I can hear her words
in my imagination, though I wasn’t there on the front porch to hear her actually say them.
“I have seen more
hurricanes than you will ever see. I’m not leaving my house. That’s that. If you want to go, go!”
“That is what I
treasure about her and what angers me most,” Kennedy wrote me in an e-mail. “By being the matriarch of our family, things
have always gone her way, and this Sunday past it was no different. After being urged by my aunts, mother and neighbors, who
were all packed and ready to move to higher ground, she refused.”
“JoNell, I’m not
running from God. I’m going to sit right here and let King Jesus ride on,” Nichols told her granddaughter.
What do you do in
a circumstance like that? Do you leave a person behind and save your own life? Do you walk to your car and drive off as much
out of spite as out of an instinct for self-preservation?
Do you pray for
forgiveness, club them over the head, knock them out cold and kidnap them to safety?

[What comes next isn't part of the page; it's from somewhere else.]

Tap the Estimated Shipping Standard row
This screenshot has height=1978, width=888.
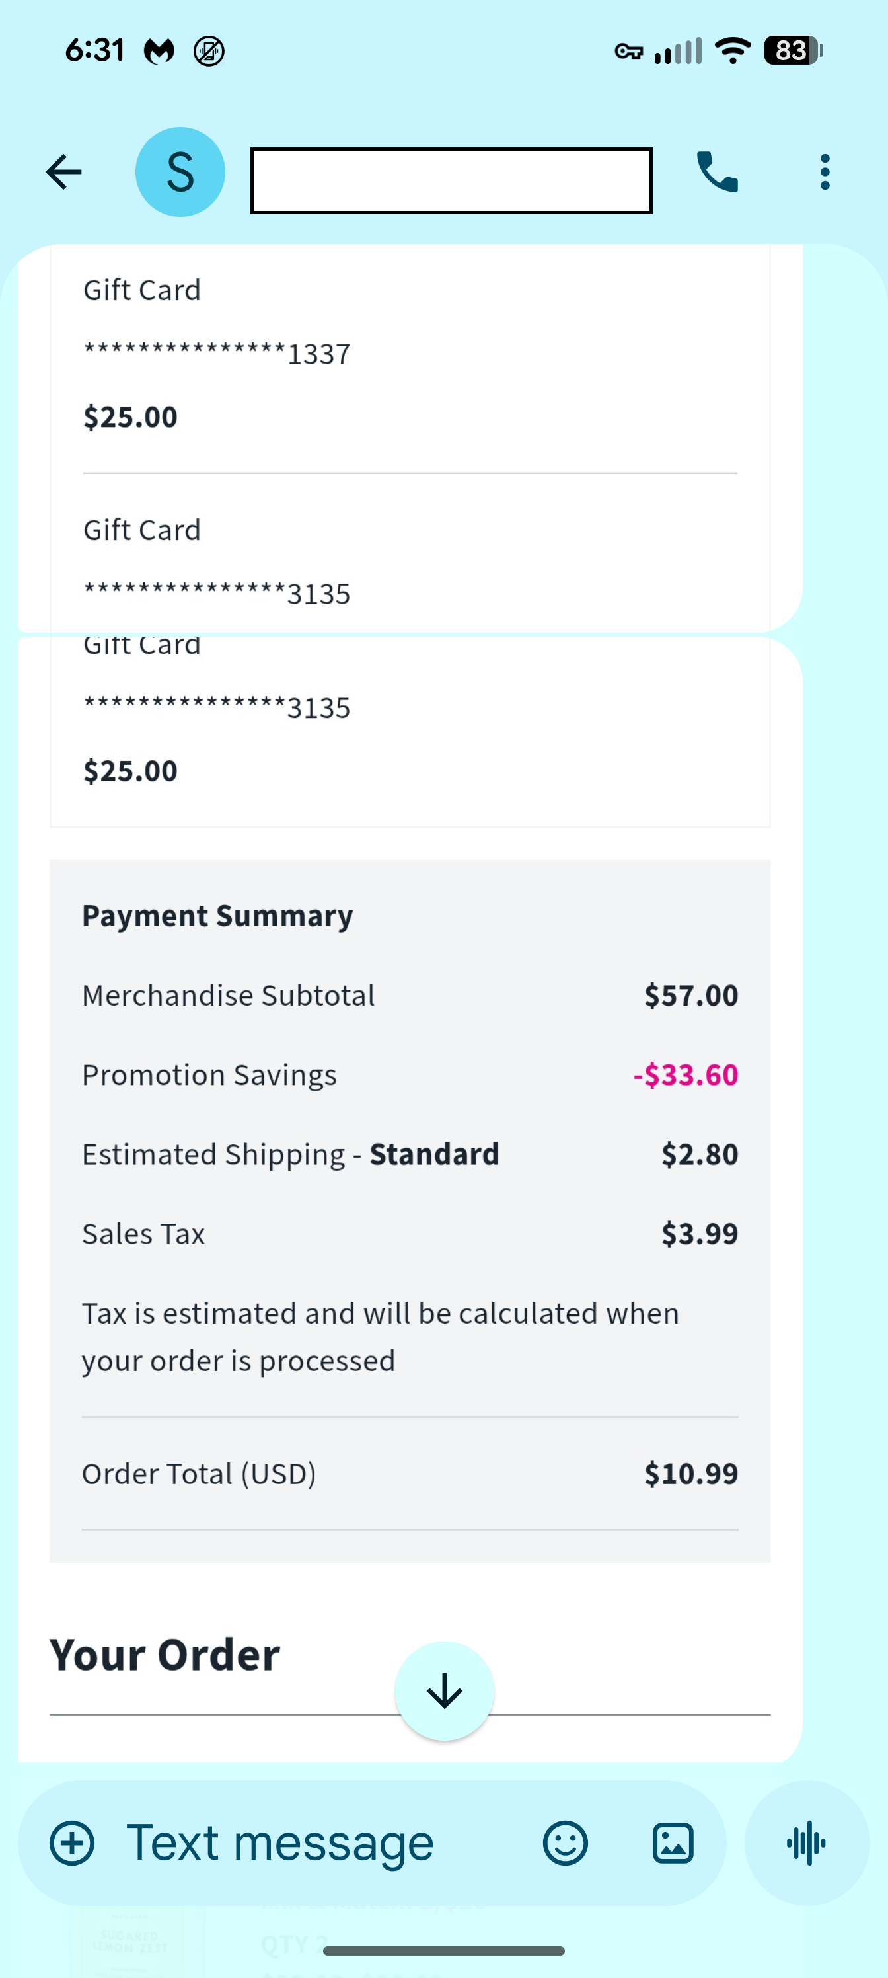[410, 1154]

JoNell, you let grown-ass people be grown-ass people, fully
responsible for their considered decisions.
“I’m not running from God.”
“I’m going to sit right here and let King Jesus ride on.”
Oh man, I can see this lady and I can hear this lady. She is
very familiar to me. And I celebrate her independence, even if she has died as a result of her decision. Life is meant to
be lived. In order to do so, ultimately you simply can’t be protected from life.
Something tells me that Ms. Nichols lived, and lived fully.
I’m going to be thinking of her often in the next few days.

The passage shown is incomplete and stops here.